Diversification Opportunities for Fabege AB and JM AB
Very weak diversification
The 3 months correlation between Fabege and JM AB is 0.41. Overlapping area represents the amount of risk that can be diversified away by holding Fabege AB and JM AB in the same portfolio, assuming nothing else is changed. The correlation between historical prices or returns on JM AB and Fabege AB is a relative statistical measure of the degree to which these equity instruments tend to move together. The correlation coefficient measures the extent to which returns on Fabege AB are associated (or correlated) with JM AB. Values of the correlation coefficient range from -1 to +1, where. The correlation of zero (0) is possible when the price movement of JM AB has no effect on the direction of Fabege AB i.e., Fabege AB and JM AB go up and down completely randomly.

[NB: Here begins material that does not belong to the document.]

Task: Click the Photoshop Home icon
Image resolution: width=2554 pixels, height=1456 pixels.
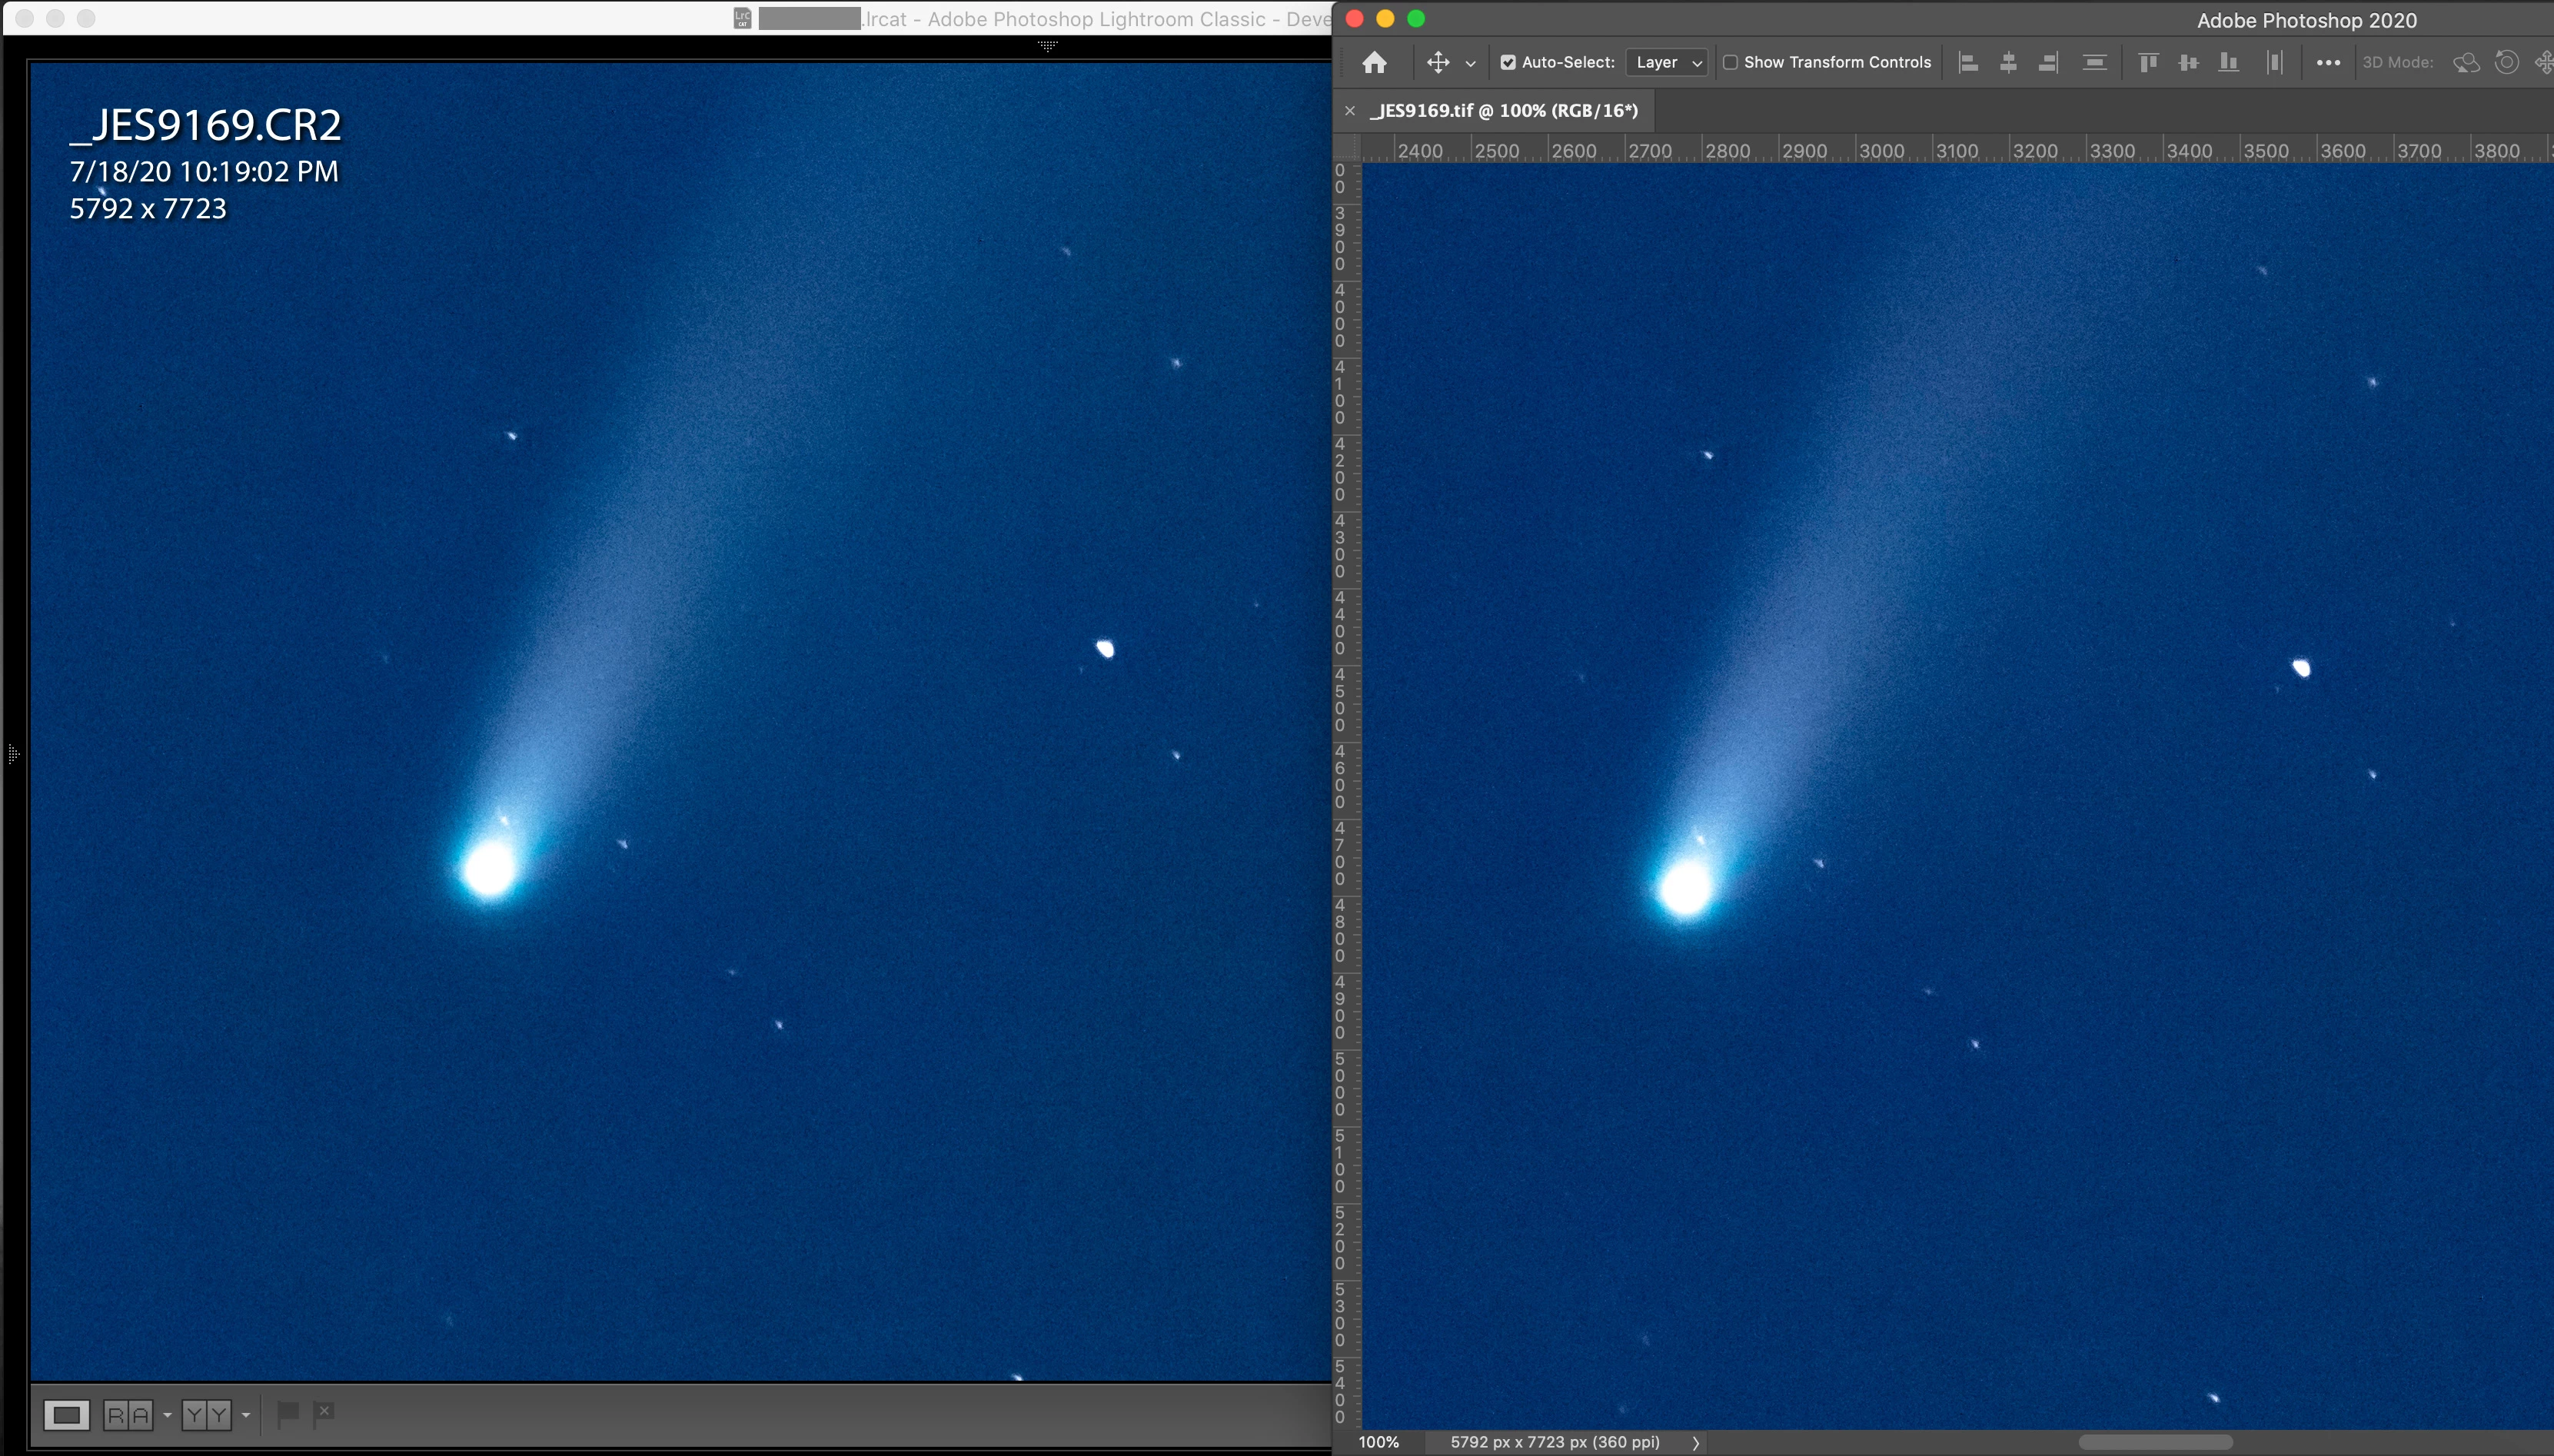Action: pos(1374,63)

Pair Corralation between Fabege AB and JM AB
Assuming the 90 days trading horizon Fabege AB is expected to generate 0.71 times more return on investment than JM AB. However, Fabege AB is 1.4 times less risky than JM AB. It trades about 0.0 of its potential returns per unit of risk. JM AB is currently generating about -0.11 per unit of risk. If you would invest 8,234 in Fabege AB on December 30, 2024 and sell it today you would lose (59.00) from holding Fabege AB or give up 0.72% of portfolio value over 90 days.

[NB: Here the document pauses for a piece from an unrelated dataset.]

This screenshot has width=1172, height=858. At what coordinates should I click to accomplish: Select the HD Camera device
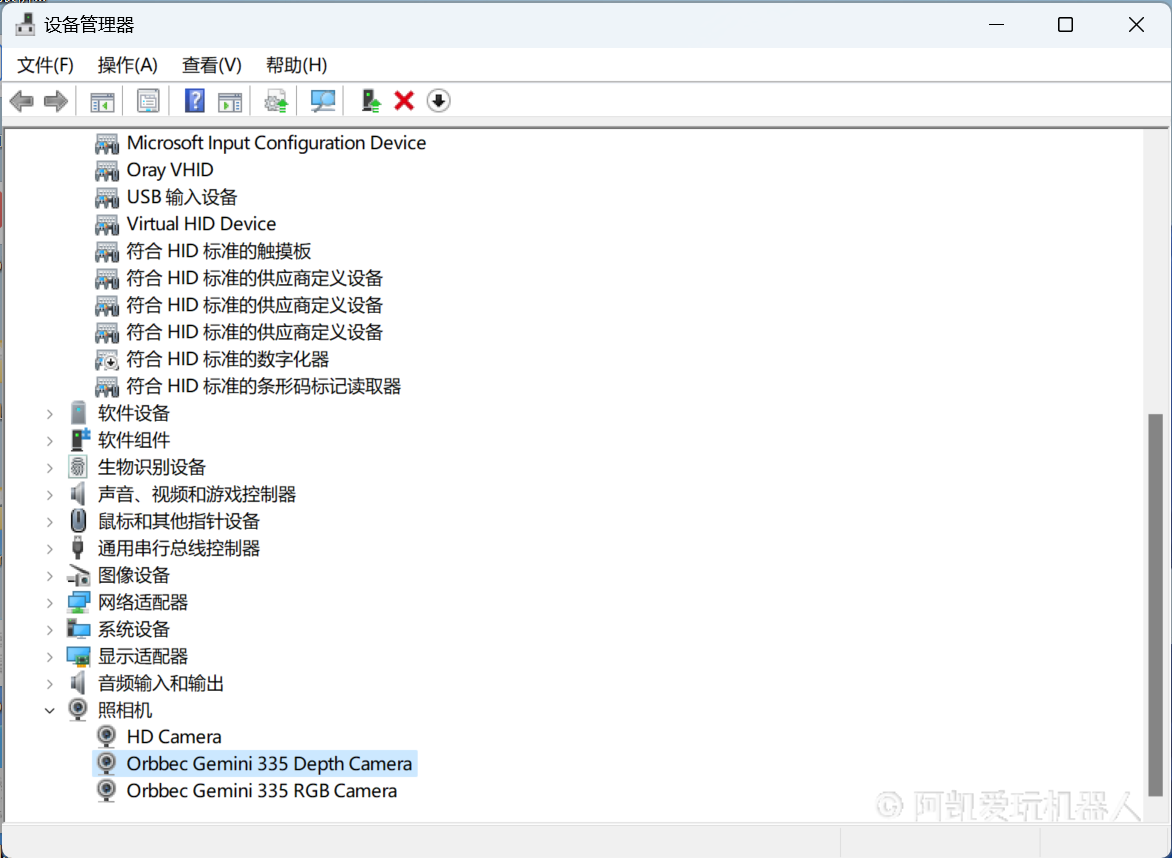coord(173,737)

Time Period | 3 Months [change] |
Direction | Moves Together |
Strength | Weak |
Accuracy | 100.0% |
Values | Daily Returns |
Fabege AB vs. JM AB
Performance |
Timeline |
Fabege AB |
JM AB |
Fabege AB and JM AB Volatility Contrast
Predicted Return Density |
Returns |
Pair Trading with Fabege AB and JM AB
The main advantage of trading using opposite Fabege AB and JM AB positions is that it hedges away some unsystematic risk. Because of two separate transactions, even if Fabege AB position performs unexpectedly, JM AB can make up some of the losses. Pair trading also minimizes risk from directional movements in the market. For example, if an entire industry or sector drops because of unexpected headlines, the short position in JM AB will offset losses from the drop in JM AB's long position.Fabege AB vs. Castellum AB | Fabege AB vs. Fastighets AB Balder | Fabege AB vs. Wihlborgs Fastigheter AB | Fabege AB vs. Hufvudstaden AB |
Check out your portfolio center.Note that this page's information should be used as a complementary analysis to find the right mix of equity instruments to add to your existing portfolios or create a brand new portfolio. You can also try the AI Portfolio Architect module to use AI to generate optimal portfolios and find profitable investment opportunities.